You are viewing a plain text version of this content. The canonical link for it is here.
Posted to dev@mahout.apache.org by "Jeff Eastman (JIRA)" <ji...@apache.org> on 2012/06/09 20:57:42 UTC

[jira] [Updated] (MAHOUT-1030) Regression: Clustered Points Should be WeightedPropertyVectorWritable not WeightedVectorWritable

     [ https://issues.apache.org/jira/browse/MAHOUT-1030?page=com.atlassian.jira.plugin.system.issuetabpanels:all-tabpanel ]

Jeff Eastman updated MAHOUT-1030:
---------------------------------

    Attachment: MAHOUT-1030.patch

Here's a patch that modifies the cluster classification code to emit WeightedPropertyVectorWritables instead of WeightedVectorWritables. It does not compute a distance property; however, as this is not generally available for all Cluster types (really only DistanceMeasureClusters).

The more I think about the distance property calculation the more I am comfortable with the current (trunk) implementation.

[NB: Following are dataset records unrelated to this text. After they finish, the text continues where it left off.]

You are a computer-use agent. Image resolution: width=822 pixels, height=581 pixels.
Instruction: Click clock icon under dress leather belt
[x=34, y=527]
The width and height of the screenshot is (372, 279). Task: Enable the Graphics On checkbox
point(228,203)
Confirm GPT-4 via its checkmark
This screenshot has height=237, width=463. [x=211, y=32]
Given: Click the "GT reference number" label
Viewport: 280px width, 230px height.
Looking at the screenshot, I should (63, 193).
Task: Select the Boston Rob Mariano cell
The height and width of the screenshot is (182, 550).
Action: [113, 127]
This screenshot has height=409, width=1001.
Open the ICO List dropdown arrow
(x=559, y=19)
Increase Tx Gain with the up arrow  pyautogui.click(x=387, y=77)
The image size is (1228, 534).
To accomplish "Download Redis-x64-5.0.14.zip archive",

Consider that, for DistanceMeasureClusters at least, the pdf is:

pdf = 1/(1+distance)

It is trivial to back-calculate the distance from the pdf value that is already written in the WeightedVectorWritable. This is because, in the new implementation, the pdfs are calculated by the classify() policy method and it is the pdfs that are written.

Sooo, I'm not sure this is a must-fix or even a want-fix. Thoughts?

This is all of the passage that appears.